Zwischen 2015 und 2025 hat die Zahl der 60- bis 64-Jährigen, die vom Arbeitslosengeld in den Rentenbezug gewechselt sind, um fast 50 Prozent auf 56.000 im Jahr zugenommen. Das geht aus der Antwort der Bundesregierung auf eine Kleine Anfrage der Fraktion Bündnis 90/Die Grünen hervor. „Deswegen müssen die Jobchancen Älterer dringend verbessert werden, sonst steigt die Zahl der prekären Übergänge in die Rente gerade angesichts der Pläne zum längeren Arbeiten weiter stark an“, erklärt Armin Grau, Sprecher für Arbeit und Soziales und Rentenexperte der Grünen Bundestagsfraktion.
„Die Antworten zeigen, dass die Bundesregierung zu vielen Aspekten in Sachen Frühverrentung erstaunlich kenntnislos ist. Insbesondere ist es frappierend, dass die Bundesregierung keine Daten liefern kann zu Frühverrentungen, die von Unternehmen genutzt werden, um das Beschäftigungsverhältnis älterer Arbeitnehmer*innen vorzeitig vor der Regelaltersgrenze zu beenden, wie Abfindungsprogramme oder die Nutzung von Kurzarbeitergeld vor Arbeitslosengeld und dann Rente.
Dabei hatten etwa der Kanzler und Katherina Reiche beklagt, dass die Menschen in unserem Land zu wenig arbeiten und zu früh in Rente gehen, und einen Stopp von Frühverrentungsprogrammen gefordert.

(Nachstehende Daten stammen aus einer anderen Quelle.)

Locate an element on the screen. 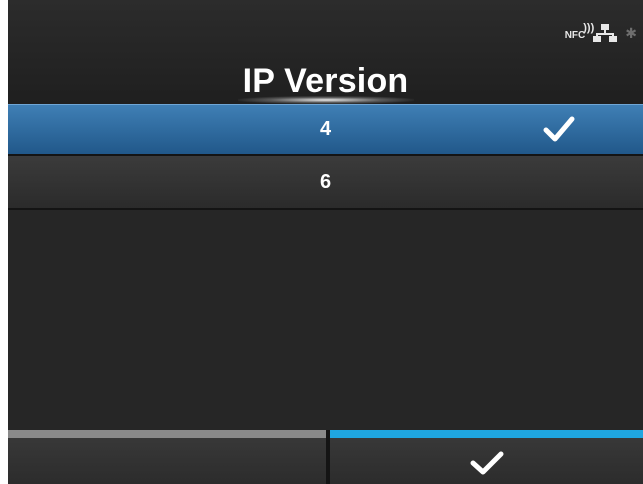 The width and height of the screenshot is (643, 484). nfc-waves-icon: ))) is located at coordinates (589, 28). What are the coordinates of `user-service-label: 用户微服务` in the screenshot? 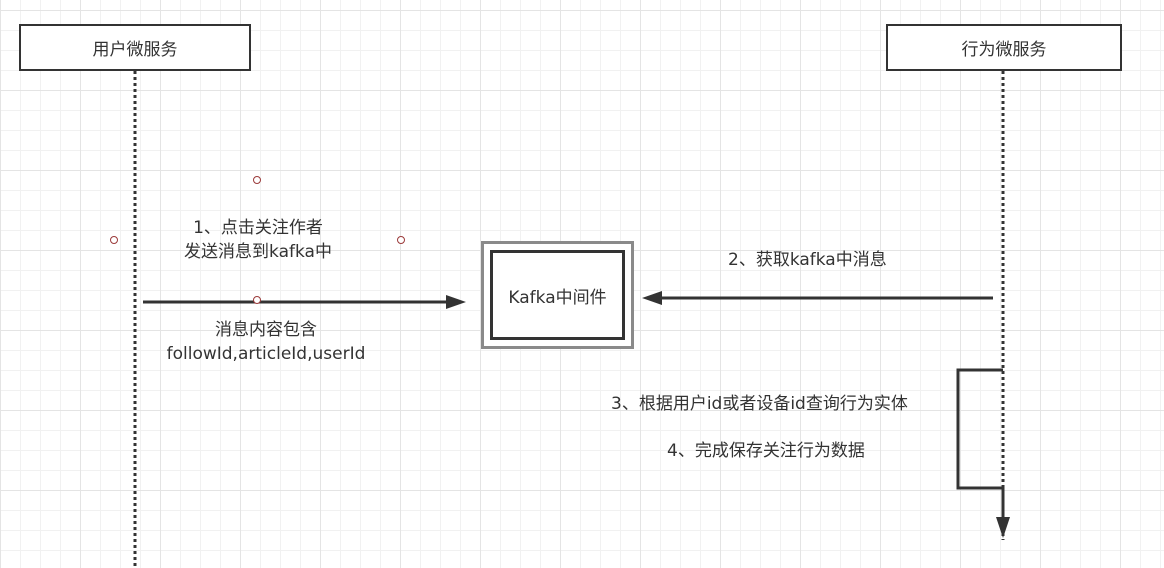 It's located at (135, 50).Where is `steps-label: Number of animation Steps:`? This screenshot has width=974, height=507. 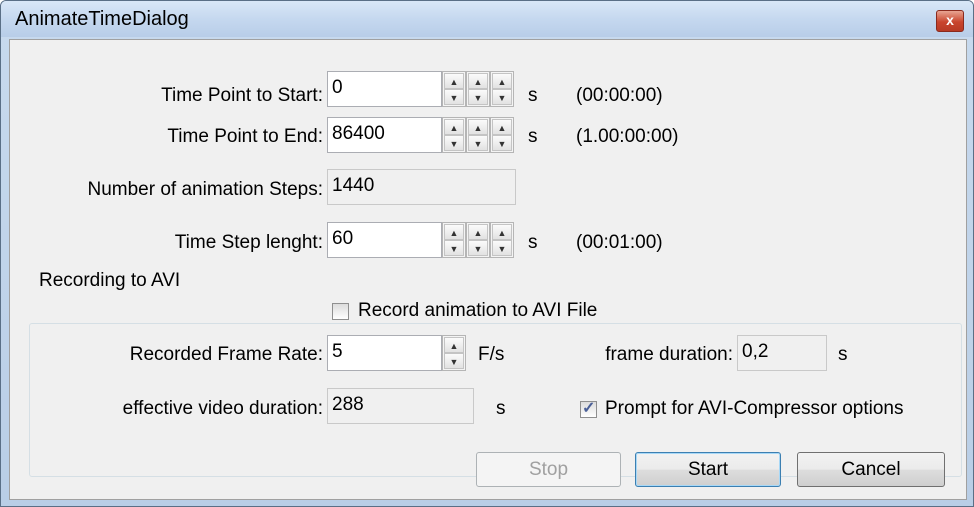
steps-label: Number of animation Steps: is located at coordinates (205, 190).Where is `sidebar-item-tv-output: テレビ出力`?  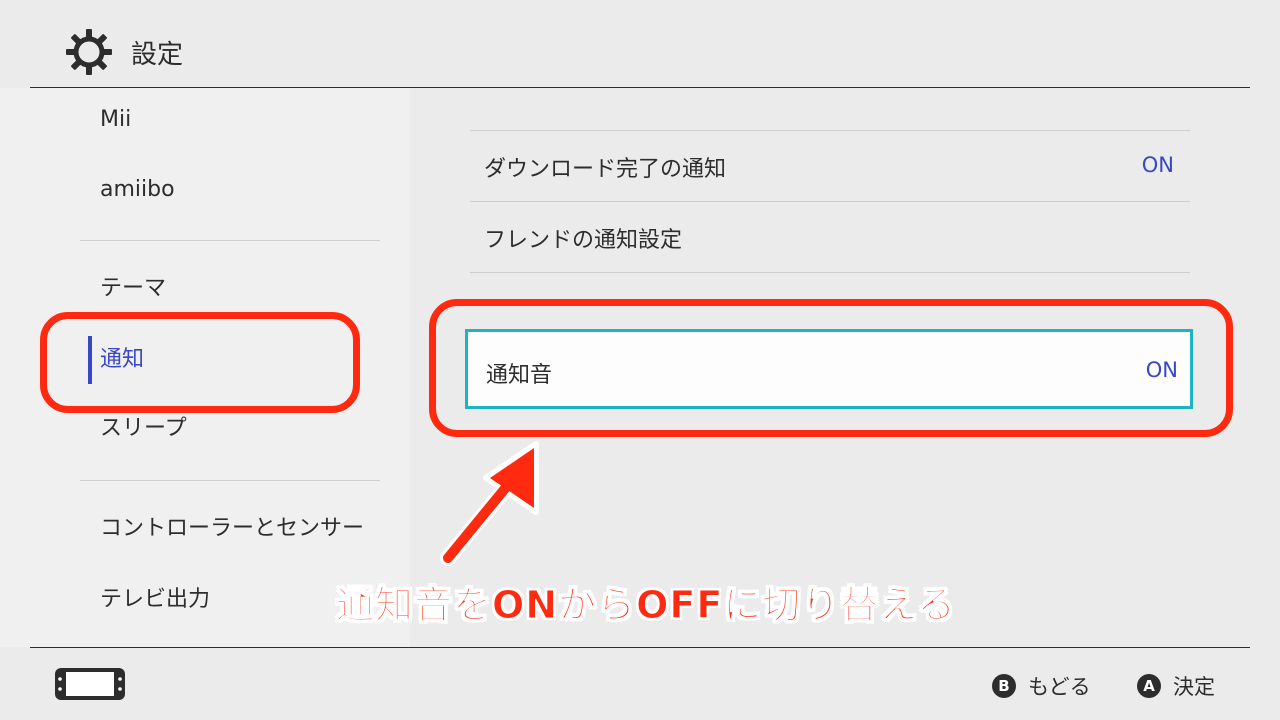 sidebar-item-tv-output: テレビ出力 is located at coordinates (155, 600).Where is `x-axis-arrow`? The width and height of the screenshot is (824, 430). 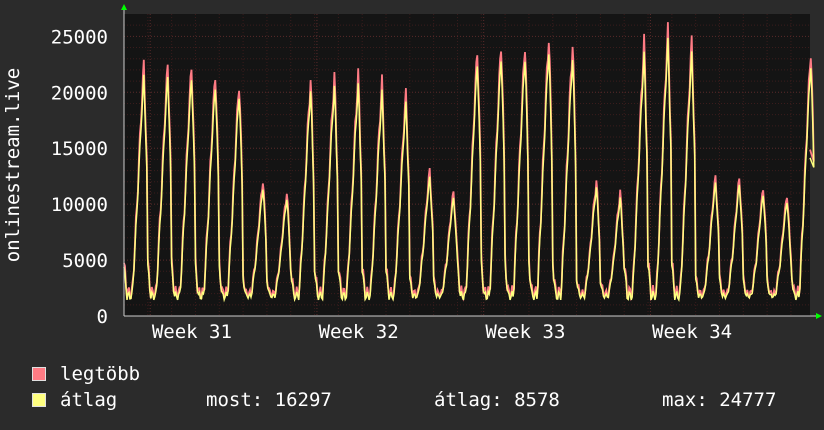 x-axis-arrow is located at coordinates (819, 316).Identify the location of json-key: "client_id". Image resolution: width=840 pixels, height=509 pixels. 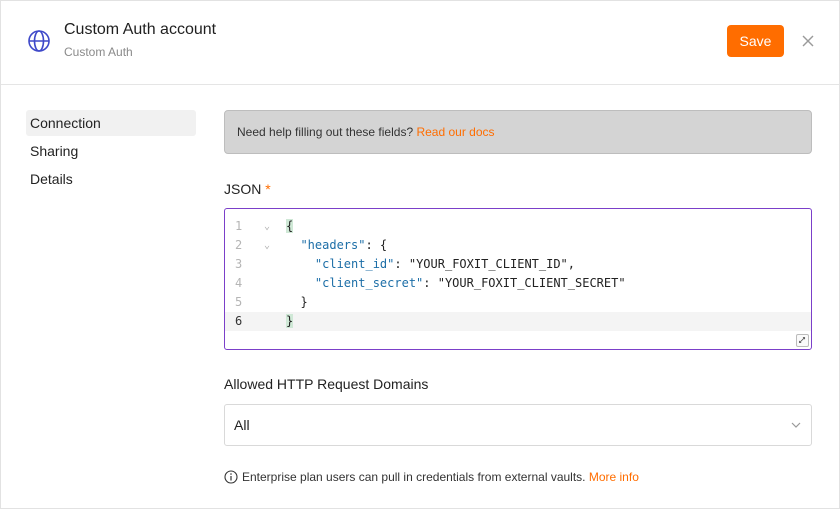
(354, 264). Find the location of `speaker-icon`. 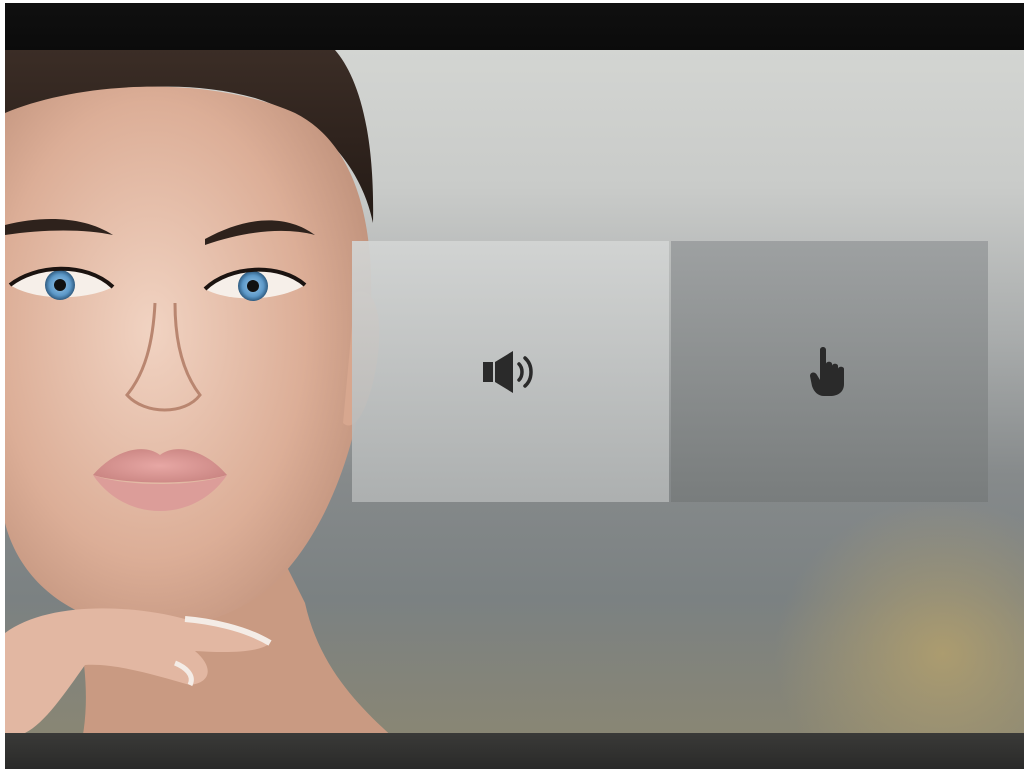

speaker-icon is located at coordinates (510, 372).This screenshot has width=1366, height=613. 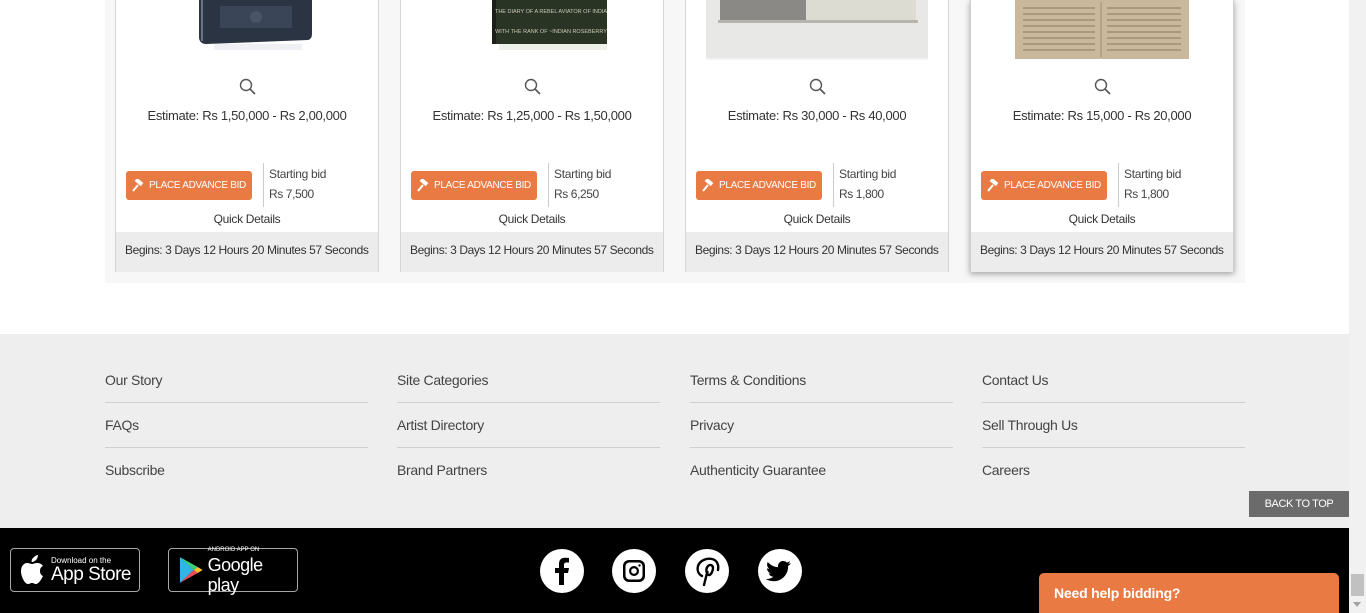 I want to click on footer-link-privacy: Privacy, so click(x=822, y=426).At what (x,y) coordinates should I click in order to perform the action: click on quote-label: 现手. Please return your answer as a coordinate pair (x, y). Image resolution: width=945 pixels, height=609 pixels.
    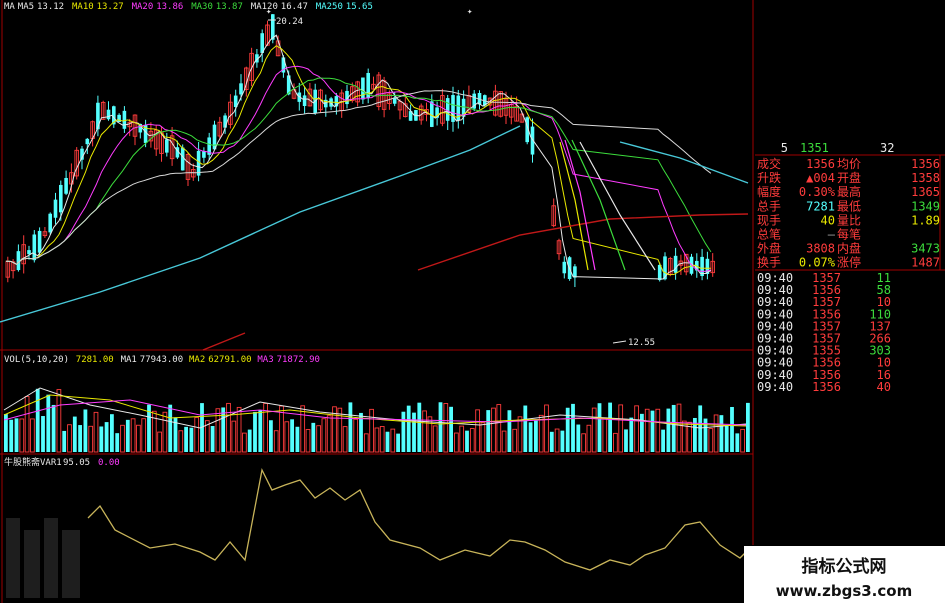
    Looking at the image, I should click on (769, 220).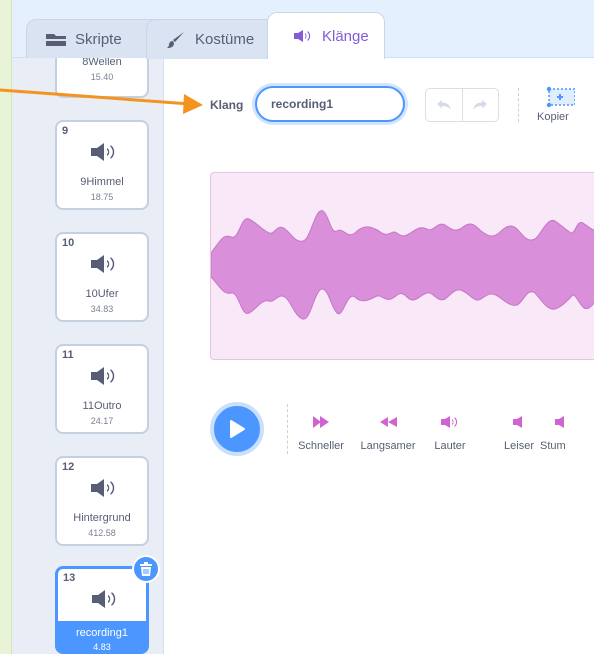 This screenshot has width=594, height=654. I want to click on play-icon, so click(238, 429). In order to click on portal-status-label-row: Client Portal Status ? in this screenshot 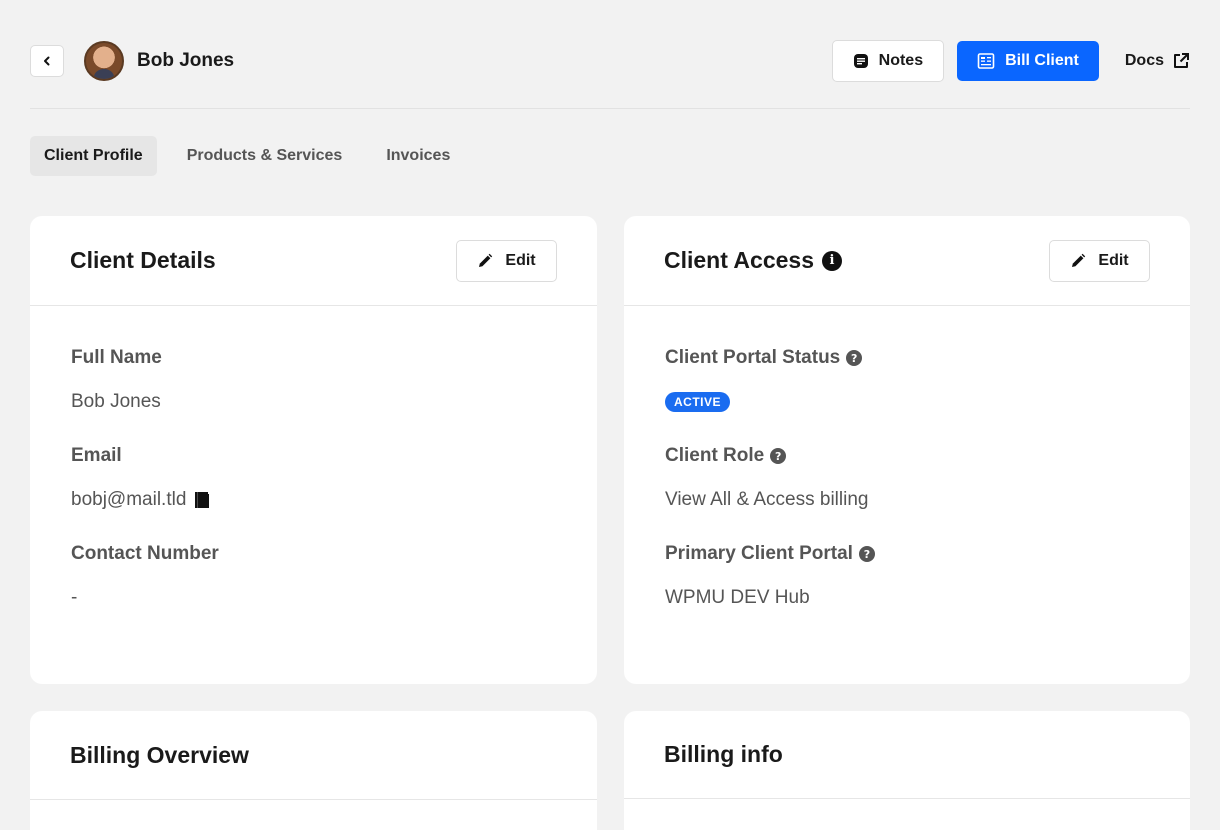, I will do `click(907, 358)`.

Die Antworten zeigen, dass die Bundesregierung die von Unternehmen angewandten Frühverrentungsmaßnahmen nahezu vollständig ignoriert.
In ihrer Antwort muss die Bundesregierung eingangs zurecht feststellen, dass Menschen in Deutschland heute bereits länger arbeiten. Das durchschnittliche Alter bei Eintritt in eine Altersrente in den letzten Jahren gestiegen ist, und zwar stärker als die Regelaltersgrenze. Das heißt, die Menschen arbeiten länger und nicht kürzer und das längere Arbeiten geht auch nur zum Teil auf die gestiegene gesetzliche Regelaltersgrenze zurück. Das tatsächliche Renteneintrittsalter lag 2001 bei 62,4 Jahren, 2025 aber bei 64,7 Jahren. Der Unterschied zum gesetzlichen Renteneintrittsalter ist von 2,6 auf 1,5 Jahre zurückgegangen.
Entscheidend für die Finanzierung der Rente ist nicht das gesetzliche, sondern das tatsächliche Renteneintrittsalter. Dieses gilt es zu steigern. Dazu braucht es detaillierte Vorschläge zu Prävention und betrieblicher Gesundheitsförderung; dazu haben wir Grüne im Gegensatz zur Bundesregierung, aber auch der Alterssicherungskommission (ASK) detaillierte Vorschläge gemacht“, so Grau.